Reputation: 107
I have a camera placed 10 meters faraway from a portrait (rectangle) having width = 50cm and height = 15cm, I want to get the dimensions of this portrait inside the image captured. The image captured has width=800 px and height=600 px.
How can I calculate the dimensions of the portrait inside the image? Any help please?
Upvotes: 0
Views: 999
Reputation: 11
I agree with Timothy's answer, in that you need to the know the camera's field of view (FOV). I'm not sure I totally follow/agree with his method however. I think this is similar, but it differs, the FOV needs to be divided by two to split our view into two right-angled triangles. Use tan(x)=opposite/adjacent
tan(FOV/2) = (IW/2) / (Dist * 100)
where IW is the true image width (must divide by two as we are only finding finding half of the width with the right-angled triangle), Dist is the distance from the camera to the portrait (converted to cm).

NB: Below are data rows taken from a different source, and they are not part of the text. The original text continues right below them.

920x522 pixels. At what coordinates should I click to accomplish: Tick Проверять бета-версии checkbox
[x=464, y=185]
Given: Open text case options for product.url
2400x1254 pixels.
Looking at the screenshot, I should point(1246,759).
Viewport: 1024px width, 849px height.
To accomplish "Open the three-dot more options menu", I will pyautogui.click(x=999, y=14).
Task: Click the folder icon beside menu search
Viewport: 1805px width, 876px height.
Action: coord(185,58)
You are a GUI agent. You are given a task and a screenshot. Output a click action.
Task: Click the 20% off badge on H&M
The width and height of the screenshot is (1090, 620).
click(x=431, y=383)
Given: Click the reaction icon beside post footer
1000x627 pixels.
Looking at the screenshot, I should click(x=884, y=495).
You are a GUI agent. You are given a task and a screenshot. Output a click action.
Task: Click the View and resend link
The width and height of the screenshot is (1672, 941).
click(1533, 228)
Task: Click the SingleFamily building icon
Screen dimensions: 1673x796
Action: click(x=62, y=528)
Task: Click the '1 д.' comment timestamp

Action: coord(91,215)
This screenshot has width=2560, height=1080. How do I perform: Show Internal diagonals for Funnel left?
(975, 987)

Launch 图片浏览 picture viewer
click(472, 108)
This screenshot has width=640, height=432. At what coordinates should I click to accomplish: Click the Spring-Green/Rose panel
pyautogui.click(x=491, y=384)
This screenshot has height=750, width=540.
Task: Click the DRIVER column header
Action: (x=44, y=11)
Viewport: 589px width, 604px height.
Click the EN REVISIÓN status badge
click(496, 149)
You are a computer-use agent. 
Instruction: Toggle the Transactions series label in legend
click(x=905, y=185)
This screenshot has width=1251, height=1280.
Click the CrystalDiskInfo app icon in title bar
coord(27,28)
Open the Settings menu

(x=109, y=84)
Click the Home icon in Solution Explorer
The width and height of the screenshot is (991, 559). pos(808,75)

Rearrange that to find the Width of the entire image (IW):
IW = tand(FOV/2) * (2*Dist*100)
You can now work out the width of each pixel (PW) using the number of pixels in the image width (800 for you).
PW = IW / NumPixels
PW = IW / 800
Now divide the true width by this value to find the number of pixels.
PixelWidth = TrueWidth / PW
The same can be done for the height, but you need your camera's field of view. Im not sure this is the same a Timothy's answer, but I'm pretty sure this is correct.
Upvotes: 0
Reputation: 79581
I am assuming the camera is located along the center normal of the portrait, looking straight at the portrait's center.
Let's define some variables.
We know tan(FOV) = (CW cm) / (100 * D cm). Therefore CW = tan(FOV) * 100 * D cm.
We know PW / CW = X / IW. Therefore X = (IW * PW) / (tan(FOV) * 100 * D) px.